Well, you have a point about archaeology. In archaeology, it is assumed that the objects which are found in the ground or in ancient tombs and which are determined to be designed were made by human beings. This assumption allows the archaeologist to draw more conclusions regarding the nature of the designer than can be drawn scientifically when it comes to the designer(s) of organisms. What I said stands as I stated it when applied to the design of living things, however.
Luckily, archeologists and scientists in general have much more curiosity than that. Science is all about curiosity.
This is a disingenuous comment. Of course scientists who are proponents of ID are just as curious as anyone else. They wouldn't have PhDs and do research and publish papers and think deeply about these issues otherwise. My comment was about demarcation---what type of question lies within the province of science and what properly belongs to other realms of inquiry, that's all.
ID, on the other hand, prematurely answers questions with designer-of-the-gaps explanations...
This "designer-of-the-gaps" (or "God-of-the-gaps") charge is a straw man. The conclusion of ID is the result of a genuine search for truth. It is a conclusion that is reached after weighing the evidence and deciding what the best explanation for the existence of something actually is. It is not, "I don't understand how this could have come into being so I will attribute its existence to a designer." Rather, it is "This could not have arisen by chance. The laws of physics, chemistry, and probability forbid it. Furthermore, it bears all the hallmarks of things that we know have been designed.

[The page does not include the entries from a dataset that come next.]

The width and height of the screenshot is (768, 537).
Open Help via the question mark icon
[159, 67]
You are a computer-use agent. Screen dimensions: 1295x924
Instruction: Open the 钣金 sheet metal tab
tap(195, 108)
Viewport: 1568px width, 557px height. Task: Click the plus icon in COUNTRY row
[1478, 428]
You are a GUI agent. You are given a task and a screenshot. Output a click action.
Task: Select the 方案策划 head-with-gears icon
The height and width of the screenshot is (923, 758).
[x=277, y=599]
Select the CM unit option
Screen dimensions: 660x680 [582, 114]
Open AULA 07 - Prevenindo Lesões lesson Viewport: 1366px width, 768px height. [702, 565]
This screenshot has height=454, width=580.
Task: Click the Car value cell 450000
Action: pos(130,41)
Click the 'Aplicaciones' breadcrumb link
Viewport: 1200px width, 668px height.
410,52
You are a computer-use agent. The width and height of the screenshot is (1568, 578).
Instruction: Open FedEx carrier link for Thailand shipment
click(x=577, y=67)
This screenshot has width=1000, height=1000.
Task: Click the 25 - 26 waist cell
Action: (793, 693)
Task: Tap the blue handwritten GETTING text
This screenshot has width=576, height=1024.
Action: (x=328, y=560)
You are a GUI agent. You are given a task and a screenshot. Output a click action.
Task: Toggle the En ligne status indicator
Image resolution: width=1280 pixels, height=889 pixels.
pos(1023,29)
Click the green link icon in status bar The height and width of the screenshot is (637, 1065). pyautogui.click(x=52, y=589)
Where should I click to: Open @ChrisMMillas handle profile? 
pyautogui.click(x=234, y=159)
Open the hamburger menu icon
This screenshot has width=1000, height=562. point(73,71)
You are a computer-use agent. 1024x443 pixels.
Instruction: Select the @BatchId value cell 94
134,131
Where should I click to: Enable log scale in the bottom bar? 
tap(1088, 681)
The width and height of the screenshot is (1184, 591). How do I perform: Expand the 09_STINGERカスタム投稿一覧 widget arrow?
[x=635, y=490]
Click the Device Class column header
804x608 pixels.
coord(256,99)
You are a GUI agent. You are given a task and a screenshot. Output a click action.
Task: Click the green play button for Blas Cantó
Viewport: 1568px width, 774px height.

Therefore the only reasonable explanation for its existence is that it was designed by an intelligent agent or agents." In other words, the scientist who concludes that ID is the most reasonable explanation for a given phenomenon does so not on the basis of ignorance, but on the basis of knowledge---knowledge regarding the phenomenon in question, knowledge of the laws of physics and chemistry, knowledge of the laws of probability, and knowledge of the characteristics and qualities of things that have been designed by an intelligent agent. So let me ask you a question. What if living things appear to be designed because they actually were designed? In that case, the result of forbidding a conclusion of design would be to prevent the truth from ever being discovered. Science should be a genuine search for truth. When you arbitrarily forbid a possible explanation on the grounds that it contradicts your favored metaphysical paradigm, you are essentially giving your philosophical position a higher priority than the search for truth. I say, let those scientists who conclude that ID is the best explanation for certain phenomena be free to come to that conclusion, to do the research and to to publish papers and books explaining the evidence for their conclusions, without hindrance. Let those who believe that there is a naturalistic explanation for these phenomena continue to do research to attempt to prove their position is correct, and let the truth reveal itself.
ID...tries to protect itself by ruling out further inquiry into the nature and methods of the Designer.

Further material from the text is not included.